Data items
|---|

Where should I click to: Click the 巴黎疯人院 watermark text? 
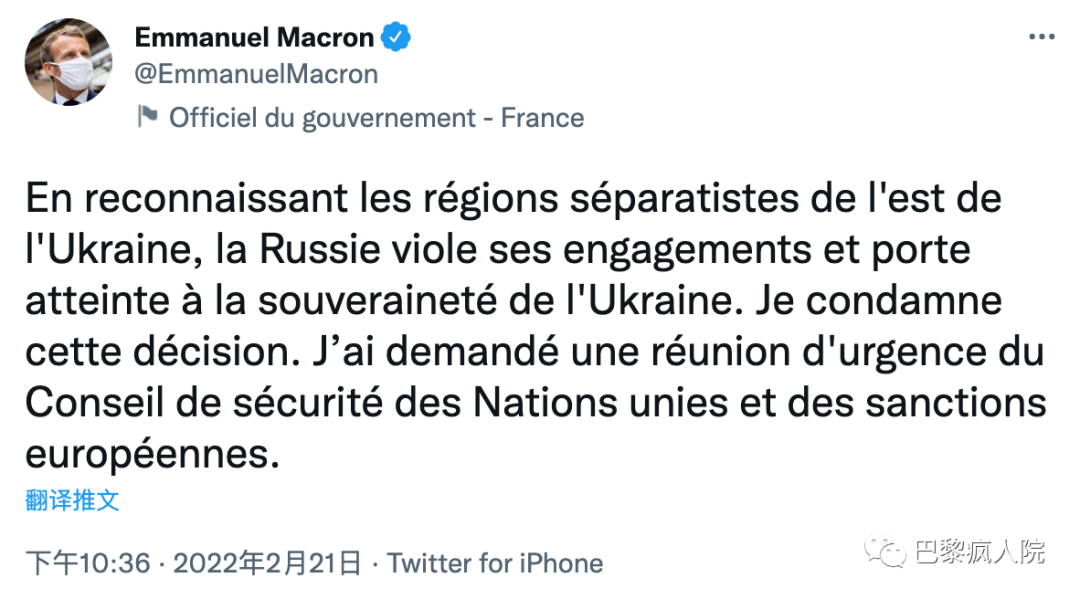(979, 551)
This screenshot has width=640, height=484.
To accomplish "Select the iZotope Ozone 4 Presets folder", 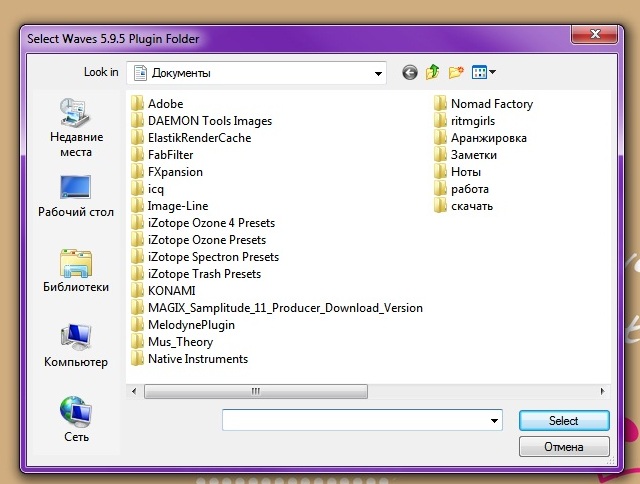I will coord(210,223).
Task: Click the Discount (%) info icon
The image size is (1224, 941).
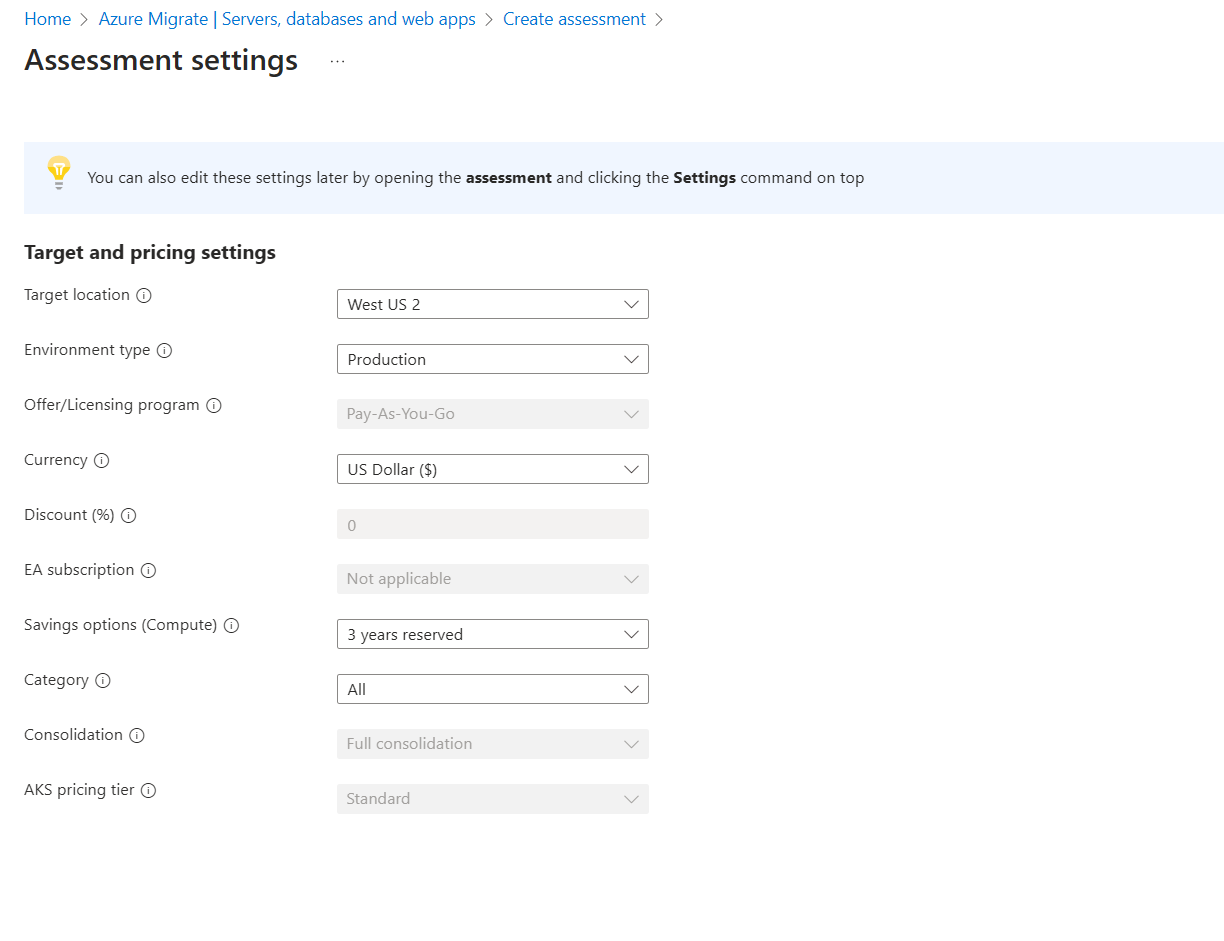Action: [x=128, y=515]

|---|

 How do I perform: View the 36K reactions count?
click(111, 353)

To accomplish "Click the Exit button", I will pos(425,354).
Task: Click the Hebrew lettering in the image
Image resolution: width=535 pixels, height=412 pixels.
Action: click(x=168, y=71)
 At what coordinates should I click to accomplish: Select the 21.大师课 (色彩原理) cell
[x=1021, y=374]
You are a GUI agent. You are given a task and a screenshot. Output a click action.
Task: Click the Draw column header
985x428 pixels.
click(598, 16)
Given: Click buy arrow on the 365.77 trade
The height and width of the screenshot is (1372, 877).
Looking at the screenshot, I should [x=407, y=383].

|---|

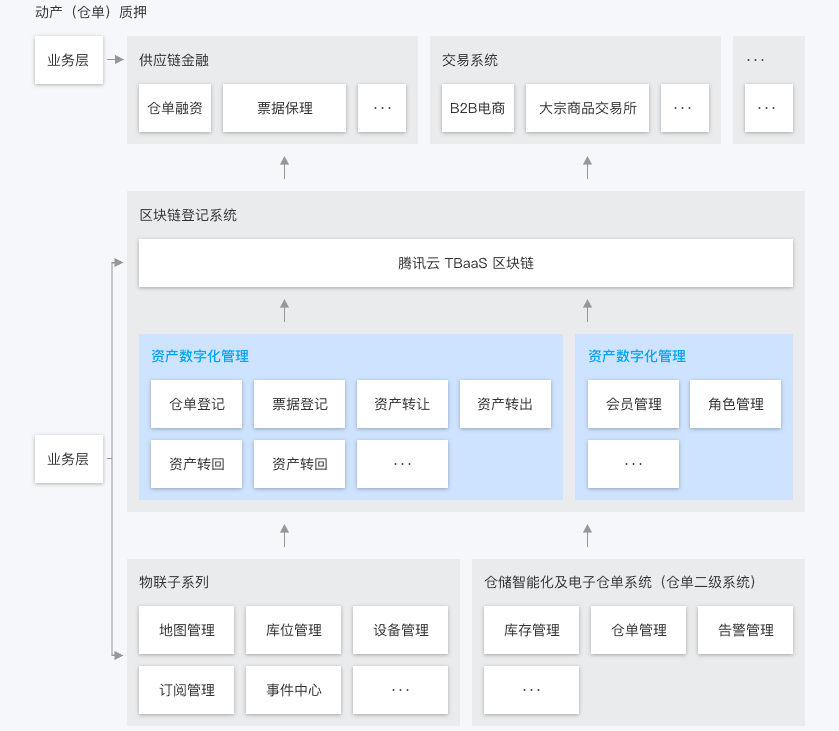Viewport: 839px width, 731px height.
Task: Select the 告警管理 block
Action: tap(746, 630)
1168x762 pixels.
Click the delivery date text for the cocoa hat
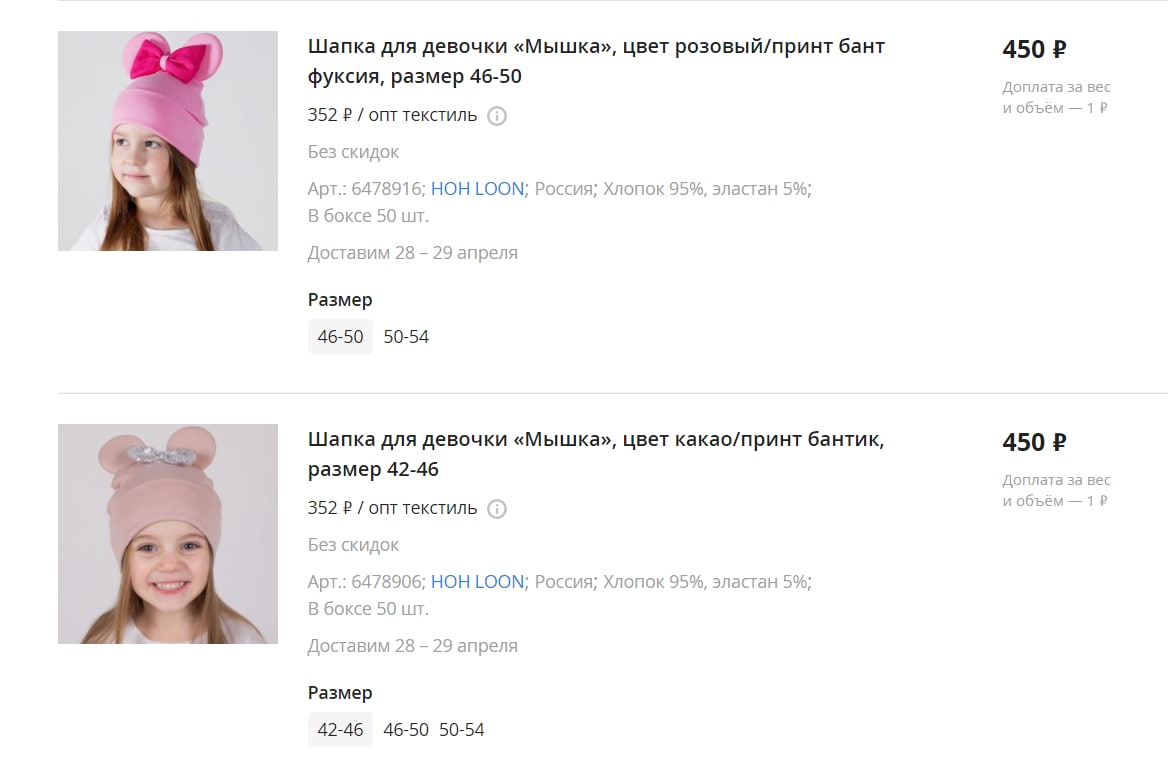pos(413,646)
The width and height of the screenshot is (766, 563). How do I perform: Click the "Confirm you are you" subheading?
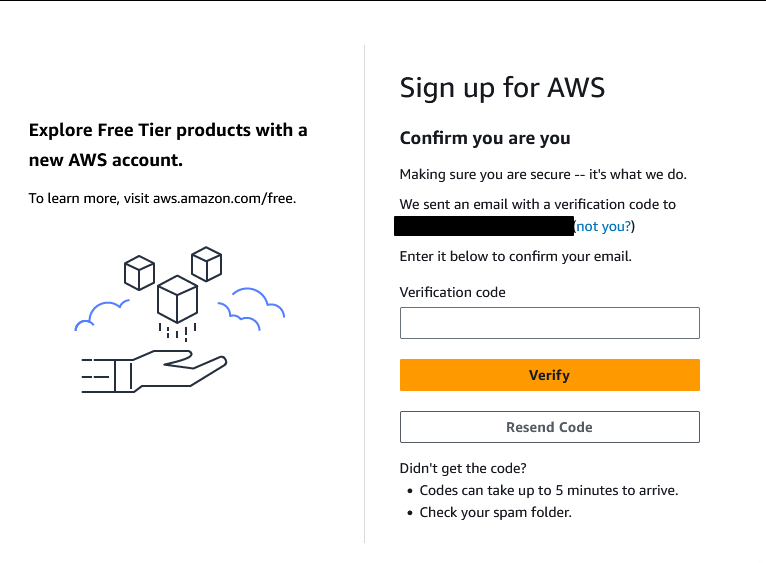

|---|

> _EXERCISE DIRECTIONS_
From the data above, return only the lines starting at the line that holds "Click the delivery" and ending at the line that holds "The width and", word for word and without pictures.

> _ANSWER BELOW_
Click the delivery date text for the cocoa hat
pos(413,646)
The width and height of the screenshot is (766, 563). How do I perform: Click the "Confirm you are you" subheading?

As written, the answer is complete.